─── MATERIAL FOR THIS EXERCISE ───

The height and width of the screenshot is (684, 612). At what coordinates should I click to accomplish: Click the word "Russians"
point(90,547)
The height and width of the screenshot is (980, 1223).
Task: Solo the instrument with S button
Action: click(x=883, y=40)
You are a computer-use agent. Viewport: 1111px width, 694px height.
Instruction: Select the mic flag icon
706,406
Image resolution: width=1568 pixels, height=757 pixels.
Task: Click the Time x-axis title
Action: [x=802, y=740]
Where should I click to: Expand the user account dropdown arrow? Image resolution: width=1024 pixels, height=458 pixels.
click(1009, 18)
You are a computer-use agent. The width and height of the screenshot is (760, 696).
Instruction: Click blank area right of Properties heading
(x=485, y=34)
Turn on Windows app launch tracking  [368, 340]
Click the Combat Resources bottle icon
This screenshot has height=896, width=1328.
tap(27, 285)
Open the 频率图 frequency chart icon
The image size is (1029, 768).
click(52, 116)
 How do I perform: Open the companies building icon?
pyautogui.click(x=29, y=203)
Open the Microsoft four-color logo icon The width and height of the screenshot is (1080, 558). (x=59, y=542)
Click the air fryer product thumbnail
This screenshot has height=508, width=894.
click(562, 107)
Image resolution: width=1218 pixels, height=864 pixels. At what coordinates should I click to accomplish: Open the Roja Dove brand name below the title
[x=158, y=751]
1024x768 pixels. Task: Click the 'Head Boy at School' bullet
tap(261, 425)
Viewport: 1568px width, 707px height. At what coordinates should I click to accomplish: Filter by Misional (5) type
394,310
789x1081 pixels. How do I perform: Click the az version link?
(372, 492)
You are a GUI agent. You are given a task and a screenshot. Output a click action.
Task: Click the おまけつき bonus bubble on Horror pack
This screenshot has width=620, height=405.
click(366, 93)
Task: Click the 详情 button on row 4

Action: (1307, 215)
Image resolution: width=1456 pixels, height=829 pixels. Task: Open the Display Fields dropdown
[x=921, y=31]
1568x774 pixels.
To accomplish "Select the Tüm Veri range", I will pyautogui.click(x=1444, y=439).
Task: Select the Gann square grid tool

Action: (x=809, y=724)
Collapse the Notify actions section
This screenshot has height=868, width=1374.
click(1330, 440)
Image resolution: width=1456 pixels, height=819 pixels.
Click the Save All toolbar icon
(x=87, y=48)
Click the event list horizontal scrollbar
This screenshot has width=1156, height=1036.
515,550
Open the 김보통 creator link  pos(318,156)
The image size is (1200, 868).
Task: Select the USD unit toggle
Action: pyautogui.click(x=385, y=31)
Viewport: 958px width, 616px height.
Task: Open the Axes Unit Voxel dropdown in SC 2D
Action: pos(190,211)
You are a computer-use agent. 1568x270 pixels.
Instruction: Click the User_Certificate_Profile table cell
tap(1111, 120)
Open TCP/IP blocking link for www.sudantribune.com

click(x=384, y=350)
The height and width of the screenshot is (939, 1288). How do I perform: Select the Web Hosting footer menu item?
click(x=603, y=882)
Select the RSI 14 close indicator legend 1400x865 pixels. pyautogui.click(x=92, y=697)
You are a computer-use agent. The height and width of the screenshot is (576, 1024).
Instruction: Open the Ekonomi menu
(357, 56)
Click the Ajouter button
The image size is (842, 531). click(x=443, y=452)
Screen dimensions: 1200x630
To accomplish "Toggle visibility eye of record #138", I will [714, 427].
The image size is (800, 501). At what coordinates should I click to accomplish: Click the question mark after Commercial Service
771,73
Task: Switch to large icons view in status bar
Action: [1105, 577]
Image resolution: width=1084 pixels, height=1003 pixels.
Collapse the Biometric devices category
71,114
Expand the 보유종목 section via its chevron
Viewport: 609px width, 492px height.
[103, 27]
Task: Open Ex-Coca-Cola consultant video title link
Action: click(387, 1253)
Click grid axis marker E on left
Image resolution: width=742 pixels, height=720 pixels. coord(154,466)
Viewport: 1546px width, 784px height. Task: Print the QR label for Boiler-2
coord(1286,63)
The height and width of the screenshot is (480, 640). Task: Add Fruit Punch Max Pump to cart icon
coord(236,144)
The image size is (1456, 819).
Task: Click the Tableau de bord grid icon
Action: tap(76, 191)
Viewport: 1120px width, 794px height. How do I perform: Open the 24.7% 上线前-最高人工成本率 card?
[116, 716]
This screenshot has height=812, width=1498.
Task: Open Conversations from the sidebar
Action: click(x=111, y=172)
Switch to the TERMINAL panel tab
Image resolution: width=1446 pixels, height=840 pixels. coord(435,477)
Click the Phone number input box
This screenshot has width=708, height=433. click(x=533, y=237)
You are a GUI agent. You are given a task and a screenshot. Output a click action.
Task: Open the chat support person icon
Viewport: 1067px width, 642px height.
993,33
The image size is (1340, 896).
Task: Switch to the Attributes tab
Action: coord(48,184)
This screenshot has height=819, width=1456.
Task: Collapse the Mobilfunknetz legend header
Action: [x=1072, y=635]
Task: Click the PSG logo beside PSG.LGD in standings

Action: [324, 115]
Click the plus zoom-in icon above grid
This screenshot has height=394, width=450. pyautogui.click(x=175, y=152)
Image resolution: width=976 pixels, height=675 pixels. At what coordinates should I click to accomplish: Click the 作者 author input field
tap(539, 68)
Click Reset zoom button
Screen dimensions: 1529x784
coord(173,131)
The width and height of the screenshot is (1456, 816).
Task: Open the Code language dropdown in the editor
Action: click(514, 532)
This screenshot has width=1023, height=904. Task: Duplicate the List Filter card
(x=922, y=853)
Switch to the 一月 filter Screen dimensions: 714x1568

───

# EXERCISE BRIEF
Update the records above, replacing every "computer-use agent" with "screen assistant" and leaving everything else unchanged.

# EXERCISE RESULT
The height and width of the screenshot is (684, 612). At what coordinates should I click to accomplish: Click the word "Russians"
point(90,547)
The height and width of the screenshot is (980, 1223).
Task: Solo the instrument with S button
Action: click(x=883, y=40)
You are a screen assistant. Viewport: 1111px width, 694px height.
Instruction: Select the mic flag icon
706,406
Image resolution: width=1568 pixels, height=757 pixels.
Task: Click the Time x-axis title
Action: [x=802, y=740]
Where should I click to: Expand the user account dropdown arrow? Image resolution: width=1024 pixels, height=458 pixels.
click(1009, 18)
You are a screen assistant. The width and height of the screenshot is (760, 696).
Instruction: Click blank area right of Properties heading
(x=485, y=34)
Turn on Windows app launch tracking  [368, 340]
Click the Combat Resources bottle icon
This screenshot has height=896, width=1328.
tap(27, 285)
Open the 频率图 frequency chart icon
The image size is (1029, 768).
click(52, 116)
 How do I perform: Open the companies building icon?
pyautogui.click(x=29, y=203)
Open the Microsoft four-color logo icon The width and height of the screenshot is (1080, 558). (x=59, y=542)
Click the air fryer product thumbnail
This screenshot has height=508, width=894.
click(562, 107)
Image resolution: width=1218 pixels, height=864 pixels. At what coordinates should I click to accomplish: Open the Roja Dove brand name below the title
[x=158, y=751]
1024x768 pixels. Task: Click the 'Head Boy at School' bullet
tap(261, 425)
Viewport: 1568px width, 707px height. At what coordinates should I click to accomplish: Filter by Misional (5) type
394,310
789x1081 pixels. How do I perform: Click the az version link?
(372, 492)
You are a GUI agent. You are given a task and a screenshot. Output a click action.
Task: Click the おまけつき bonus bubble on Horror pack
This screenshot has width=620, height=405.
click(366, 93)
Task: Click the 详情 button on row 4

Action: (1307, 215)
Image resolution: width=1456 pixels, height=829 pixels. Task: Open the Display Fields dropdown
[x=921, y=31]
1568x774 pixels.
To accomplish "Select the Tüm Veri range", I will pyautogui.click(x=1444, y=439).
Task: Select the Gann square grid tool

Action: (x=809, y=724)
Collapse the Notify actions section
This screenshot has height=868, width=1374.
click(1330, 440)
Image resolution: width=1456 pixels, height=819 pixels.
Click the Save All toolbar icon
(x=87, y=48)
Click the event list horizontal scrollbar
This screenshot has width=1156, height=1036.
515,550
Open the 김보통 creator link  pos(318,156)
The image size is (1200, 868).
Task: Select the USD unit toggle
Action: pyautogui.click(x=385, y=31)
Viewport: 958px width, 616px height.
Task: Open the Axes Unit Voxel dropdown in SC 2D
Action: pos(190,211)
You are a screen assistant. 1568x270 pixels.
Instruction: Click the User_Certificate_Profile table cell
tap(1111, 120)
Open TCP/IP blocking link for www.sudantribune.com

click(x=384, y=350)
The height and width of the screenshot is (939, 1288). How do I perform: Select the Web Hosting footer menu item?
click(x=603, y=882)
Select the RSI 14 close indicator legend 1400x865 pixels. pyautogui.click(x=92, y=697)
You are a screen assistant. The height and width of the screenshot is (576, 1024).
Instruction: Open the Ekonomi menu
(357, 56)
Click the Ajouter button
The image size is (842, 531). click(x=443, y=452)
Screen dimensions: 1200x630
To accomplish "Toggle visibility eye of record #138", I will [714, 427].
The image size is (800, 501). At what coordinates should I click to accomplish: Click the question mark after Commercial Service
771,73
Task: Switch to large icons view in status bar
Action: [1105, 577]
Image resolution: width=1084 pixels, height=1003 pixels.
Collapse the Biometric devices category
71,114
Expand the 보유종목 section via its chevron
Viewport: 609px width, 492px height.
[103, 27]
Task: Open Ex-Coca-Cola consultant video title link
Action: click(387, 1253)
Click grid axis marker E on left
Image resolution: width=742 pixels, height=720 pixels. coord(154,466)
Viewport: 1546px width, 784px height. Task: Print the QR label for Boiler-2
coord(1286,63)
The height and width of the screenshot is (480, 640). Task: Add Fruit Punch Max Pump to cart icon
coord(236,144)
The image size is (1456, 819).
Task: Click the Tableau de bord grid icon
Action: tap(76, 191)
Viewport: 1120px width, 794px height. How do I perform: Open the 24.7% 上线前-最高人工成本率 card?
[116, 716]
This screenshot has height=812, width=1498.
Task: Open Conversations from the sidebar
Action: click(x=111, y=172)
Switch to the TERMINAL panel tab
Image resolution: width=1446 pixels, height=840 pixels. coord(435,477)
Click the Phone number input box
This screenshot has width=708, height=433. click(x=533, y=237)
You are a GUI agent. You are given a task and a screenshot. Output a click action.
Task: Open the chat support person icon
Viewport: 1067px width, 642px height.
993,33
The image size is (1340, 896).
Task: Switch to the Attributes tab
Action: coord(48,184)
This screenshot has height=819, width=1456.
Task: Collapse the Mobilfunknetz legend header
Action: [x=1072, y=635]
Task: Click the PSG logo beside PSG.LGD in standings

Action: [324, 115]
Click the plus zoom-in icon above grid
This screenshot has height=394, width=450. pyautogui.click(x=175, y=152)
Image resolution: width=976 pixels, height=675 pixels. At what coordinates should I click to accomplish: Click the 作者 author input field
tap(539, 68)
Click Reset zoom button
Screen dimensions: 1529x784
coord(173,131)
The width and height of the screenshot is (1456, 816).
Task: Open the Code language dropdown in the editor
Action: click(514, 532)
This screenshot has width=1023, height=904. Task: Duplicate the List Filter card
(x=922, y=853)
Switch to the 一月 filter Screen dimensions: 714x1568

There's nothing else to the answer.